ÇİN YATIRIMLARINDA HAREKET BEKLENİYOR
Ev ve Mutfak Eşyaları Sanayicileri ve İhracatçıları Derneği (EVSİD) Başkanı Talha Özger, Trump’ın Çin politikası sonrasında Çin yatırımları ile ilgili hareket beklediklerini kaydetti. Özger, firmaların da bunu değerlendirdiğini söyleyerek “Masada görüşmeler var” dedi.
Türkiye’nin ilk çelik termos üreticisi olan ve geçtiğimiz aralık ayında Çinli Zhejiyang Yongheng HouseHold ile ortaklık yapan ve Şanlıurfa’da ikinci tesisini kurmaya hazırlanan Termosan Çelik, günlük 10 bin adet olan üretimini 50 bin adete çıkaracak. Yeni tesisle birlikte istihdamı 350 kişiye çıkaracaklarını açıklayan Termomug Yönetim Kurulu Başkanı Mehmet Nuri Yılmaz, Çinli firma ile işbirliğinin markayı daha da güçlendirdiğini belirtti.

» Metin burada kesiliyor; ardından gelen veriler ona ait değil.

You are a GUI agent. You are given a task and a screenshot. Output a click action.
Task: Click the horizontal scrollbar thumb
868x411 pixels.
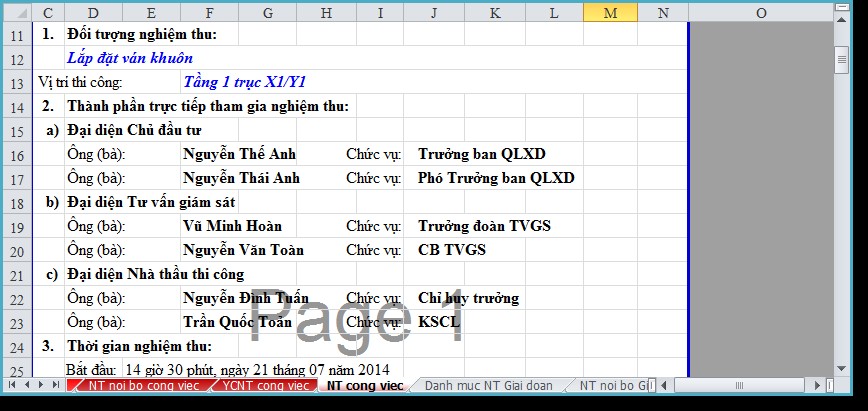click(x=742, y=385)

ÇİN, ABD’NİN TARİFE DUVARINI TÜRKİYE’DEN AŞABİLİR
Kapasite ve fiyatlama anlamında Çin ile rekabet etmenin mümkün olmadığını vurgulayan Yılmaz, “Şanlıurfa’daki ortak yatırımımızda yüzde 100 Türk markalı üretim yapıp dünyaya satacağız. Çinli ortağımız ABD’ye ürün veriyor ama tarife duvarı var. Birçok sektörde Çinli firmalar özellikle yakın coğrafyalarındaki Tayland, Vietnam gibi ülkelere çok ciddi anlamda bir yatırım eğiliminde. Şimdi de Amerika pazarındaki varlığını kaybetmemek adına Çinli firmalar Türkiye’ye yöneliyor” dedi.

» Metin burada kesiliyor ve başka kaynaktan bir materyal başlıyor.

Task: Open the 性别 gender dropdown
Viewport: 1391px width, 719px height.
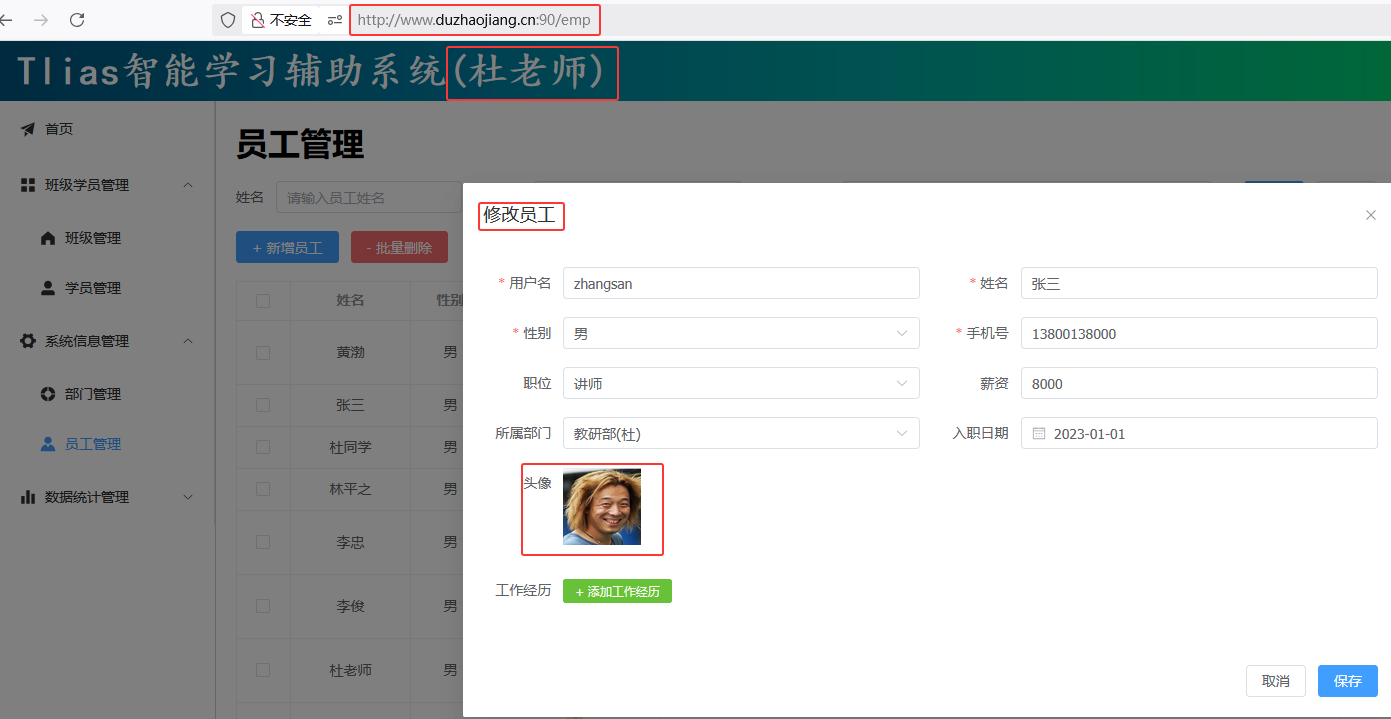Action: click(x=740, y=334)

‘PAZARDA BÜYÜME EĞİLİMİ YAVAŞLADI’
Türkiye’de döküm ev ve mutfak eşyasının jenerik markası haline gelen Lava, Ambiente Fuarı’nda ürünlerini sergileyen Türk markalarından biri. Sektörde 15’inci yıla girdiklerini kaydeden Lava kurucu ortağı ve Genel Müdürü Beyhan Ekşi, üretimlerinin Eskişehir’de olduğunu belirtti. Döküm tencere, tava gibi ürünleri Türk halkıyla buluşturan ilk marka olduklarını söyleyen Ekşi, “Zor bir iş ama Lava çok sevilen bir marka oldu. Bugün çeyiz setlerine de girdik. Satışlarımızın yüzde 19’u e-ticaretten geliyor” dedi. Sektörün büyümesinin ekonomideki rasyolarla doğru orantılı olduğunu dile getiren Ekşi, “Türkiye’de veya dünyada pazar büyüyorsa sektör de büyüyor. Şu anda ne dünyada ne de Türkiye’de pazarın çok genişlediğini söyleyemem” diye konuştu.
‘ZARAR YÜZDE 10’A ÇIKARSA TAŞIYACAK GÜÇ KALMAZ’
Emaye mutfak eşyaları üreten ve yaklaşık 30 yıldır Ambiente Fuarı’na katılan Ahmetal’in kurucusu Ahmet Mazlum, 2025’e dair karamsar bir tablo çizdi. “En büyük problemimiz kendi içimizdeki maliyetler, ülkenin pahalılaşması” diyen Mazlum, bu durumun da üretimi zorlaştırdığını söyledi. Mazlum, “Bizim fiyatlarımızı yurtdışı kaldıramıyor, rekabet şansımız kalmıyor. Yaptığımız ihracattan para kazanamıyoruz, zarar yüzde 5’e ulaştı.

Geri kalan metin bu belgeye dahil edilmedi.